Cormorant Books Inc.
- Founded: 1986
- Founder: Jan and Gary Geddes
- Country of origin: Canada
- Headquarters location: Toronto, Ontario
- Distribution: University of Toronto Press Distribution (Canada, US) Orca Books (Dancing Cat, US)
- Key people: J. Marc Côté (Publisher)
- Publication types: Books
- Imprints: Dancing Cat Books
- No. of employees: 5 (as of January 31, 2021)
- Official website: www.cormorantbooks.com

= Cormorant Books =

Canadian book publishing company

Cormorant Books Inc is a Canadian book publishing company. The company's current publisher is Marc Côté.

Cormorant Books specializes in fiction by new and emerging Canadian writers, reissues of out-of-print classics of Canadian literature, and English translations of works by Quebec writers. In 2010, the company also launched Dancing Cat Books, a separate imprint for works of young adult literature.

== History ==
Cormorant Books was started in 1986 by a Canadian couple, Jan and Gary Geddes, on their farm outside of Dunvegan, Ontario. They focused on introducing new Canadian writers to the literary scene, focusing principally on poetry. In 1990, the company published Nino Ricci's novel Lives of the Saints, which went on to become one of the year's bestselling Canadian novels and to win the 1990 Governor General's Award for English-language fiction.

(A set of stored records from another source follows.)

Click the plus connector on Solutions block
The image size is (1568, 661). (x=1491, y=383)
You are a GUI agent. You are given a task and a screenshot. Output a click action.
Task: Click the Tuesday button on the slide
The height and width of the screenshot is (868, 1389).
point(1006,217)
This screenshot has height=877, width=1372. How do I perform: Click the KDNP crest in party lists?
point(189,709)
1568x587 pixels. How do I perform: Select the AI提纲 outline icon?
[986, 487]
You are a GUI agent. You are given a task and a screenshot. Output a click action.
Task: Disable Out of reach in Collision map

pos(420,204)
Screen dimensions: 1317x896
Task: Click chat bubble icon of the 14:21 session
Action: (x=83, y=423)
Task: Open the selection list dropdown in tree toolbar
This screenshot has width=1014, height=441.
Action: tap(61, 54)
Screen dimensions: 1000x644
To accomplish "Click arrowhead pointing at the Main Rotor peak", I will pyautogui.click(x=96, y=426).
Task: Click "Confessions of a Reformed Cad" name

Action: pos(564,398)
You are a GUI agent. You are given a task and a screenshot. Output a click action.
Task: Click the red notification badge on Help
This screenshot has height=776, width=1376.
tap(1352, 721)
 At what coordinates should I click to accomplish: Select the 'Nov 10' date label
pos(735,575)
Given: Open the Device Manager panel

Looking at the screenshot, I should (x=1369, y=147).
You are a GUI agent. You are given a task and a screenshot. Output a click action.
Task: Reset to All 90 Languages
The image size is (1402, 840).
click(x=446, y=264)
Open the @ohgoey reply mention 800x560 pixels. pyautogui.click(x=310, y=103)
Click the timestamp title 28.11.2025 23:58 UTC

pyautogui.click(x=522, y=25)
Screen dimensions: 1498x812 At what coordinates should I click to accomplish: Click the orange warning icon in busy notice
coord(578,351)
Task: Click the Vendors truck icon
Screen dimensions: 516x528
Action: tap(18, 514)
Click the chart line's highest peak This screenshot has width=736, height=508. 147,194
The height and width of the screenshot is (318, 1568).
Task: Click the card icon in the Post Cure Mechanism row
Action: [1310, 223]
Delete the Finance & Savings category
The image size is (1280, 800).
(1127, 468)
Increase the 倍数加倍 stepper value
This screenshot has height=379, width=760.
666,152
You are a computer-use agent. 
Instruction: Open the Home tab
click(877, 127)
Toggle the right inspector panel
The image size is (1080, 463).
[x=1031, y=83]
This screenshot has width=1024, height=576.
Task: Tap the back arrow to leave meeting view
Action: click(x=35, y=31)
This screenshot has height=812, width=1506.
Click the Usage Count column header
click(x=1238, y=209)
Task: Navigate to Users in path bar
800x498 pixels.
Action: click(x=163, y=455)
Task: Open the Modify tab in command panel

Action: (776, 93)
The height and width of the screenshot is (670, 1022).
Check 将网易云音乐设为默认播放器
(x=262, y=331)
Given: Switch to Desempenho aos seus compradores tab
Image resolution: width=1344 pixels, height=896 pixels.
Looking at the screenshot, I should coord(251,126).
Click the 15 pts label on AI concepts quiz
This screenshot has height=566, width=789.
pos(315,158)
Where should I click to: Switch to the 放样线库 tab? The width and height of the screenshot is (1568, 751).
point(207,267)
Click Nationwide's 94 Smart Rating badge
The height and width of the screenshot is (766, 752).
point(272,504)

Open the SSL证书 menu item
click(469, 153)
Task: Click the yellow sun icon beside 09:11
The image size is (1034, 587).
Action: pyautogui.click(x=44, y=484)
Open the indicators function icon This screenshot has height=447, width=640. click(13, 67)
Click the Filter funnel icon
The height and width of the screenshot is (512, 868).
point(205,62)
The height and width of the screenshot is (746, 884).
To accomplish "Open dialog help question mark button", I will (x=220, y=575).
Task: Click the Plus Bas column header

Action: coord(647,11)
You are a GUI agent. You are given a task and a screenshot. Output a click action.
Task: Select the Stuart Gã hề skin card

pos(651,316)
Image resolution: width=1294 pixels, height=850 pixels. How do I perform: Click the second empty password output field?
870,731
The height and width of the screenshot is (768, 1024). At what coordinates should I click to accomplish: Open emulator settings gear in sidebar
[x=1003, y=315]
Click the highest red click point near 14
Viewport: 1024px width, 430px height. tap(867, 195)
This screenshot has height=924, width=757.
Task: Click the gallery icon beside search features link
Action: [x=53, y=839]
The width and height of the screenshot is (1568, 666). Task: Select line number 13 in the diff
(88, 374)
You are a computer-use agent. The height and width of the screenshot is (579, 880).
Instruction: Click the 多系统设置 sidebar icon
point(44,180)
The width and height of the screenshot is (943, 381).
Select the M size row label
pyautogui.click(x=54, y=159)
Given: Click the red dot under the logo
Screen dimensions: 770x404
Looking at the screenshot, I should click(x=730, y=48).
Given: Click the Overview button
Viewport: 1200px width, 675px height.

The company was sold to new owners in 2001. Now based in Toronto, publisher Marc Côté continues the tradition of publishing Canadian authors, including translations of Quebec writers.

==Published writers==
Authors who have been published by Cormorant include:

- Douglas Arrowsmith
- Margaret Atwood
- Carol Bishop-Gwyn
- Neil Bissoondath
- Pan Bouyoucas
- George Bowering
- Joseph Boyden
- Carol Bruneau
- Aaron Bushkowsky
- Elspeth Cameron
- Joan Clark
- Patricia Claxton
- Carole Corbeil
- Hélène Dorion
- Cary Fagan
- Brian Fawcett
- Sheila Fischman
- Tess Fragoulis
- Sally Gibson
- Sky Gilbert
- Jacques Godbout
- Gwethalyn Graham
- Darren Greer
- Elizabeth Hay
- Claire Holden Rothman
- Pauline Holdstock
- Dave Hugelschaffer
- Maureen Jennings
- George Jonas
- M. Travis Lane
- Tim Lilburn
- Kevin Major
- Tessa McWatt
- David Miller
- Goldie Morgentaler
- Peter Oliva
- Charles Pachter
- Edward O. Phillips
- Jacques Poulin
- Pascale Quiviger
- Gayla Reid
- Nino Ricci
- Ray Robertson
- Linda Rogers
- Chava Rosenfarb
- Jeffrey Round
- Elizabeth Ruth
- Olive Senior
- Michael V. Smith
- Mary Soderstrom
- Susan Swan
- Lola Lemire Tostevin
- Thomas Trofimuk
- Élise Turcotte
- Peter Unwin
- Betsy Warland
- William Whitehead
- Zoe Whittall
- Carol Windley
- Eric Wright

==Awards==
In 1990, Lives of the Saints by Nino Ricci won the Governor General's Award for English-language fiction.

In 2003, Doing the Heart Good by Neil Bissoondath won the Hugh MacLennan Award of the Quebec Writers' Federation Awards.

In 2004, Beyond Measure by Pauline Holdstock was nominated for the Giller Prize. It won the Ethel Wilson Fiction Prize of the BC Book Prizes in 2005 and was nominated for the Commonwealth Writers' Prize - Canada and the Caribbean Region, as well.

In 2005, The Unyielding Clamour of the Night by Neil Bissoondath won the Hugh MacLennan Award of the Quebec Writers' Federation.

The Perfect Circle by Pascale Quiviger and Home Schooling by Carol Windley were shortlisted for the Scotiabank Giller Prize in 2006. Home Schooling won the Ethel Wilson Fiction Prize of the BC Book Prizes in 2007.

In 2008, Cormorant published its first children's book, M is for Moose, an alphabet book by internationally acclaimed artist Charles Pachter.

In 2009, The Heart Specialist by Claire Holden Rothman was longlisted for the Scotiabank Giller Prize.

In 2011, My Life Among the Apes by Cary Fagan was longlisted for the Scotiabank Giller Prize.

Two Cormorant publications, Still Life with June by Darren Greer, and An English Gentleman by Sky Gilbert have received ReLit Awards.

Cormorant Books has won five Canadian Booksellers Association Libris Awards, including the 2008, 2009 and 2013 awards for Small Press of the Year and the 2009 and 2010 Libris to Marc Côté for Editor of the Year.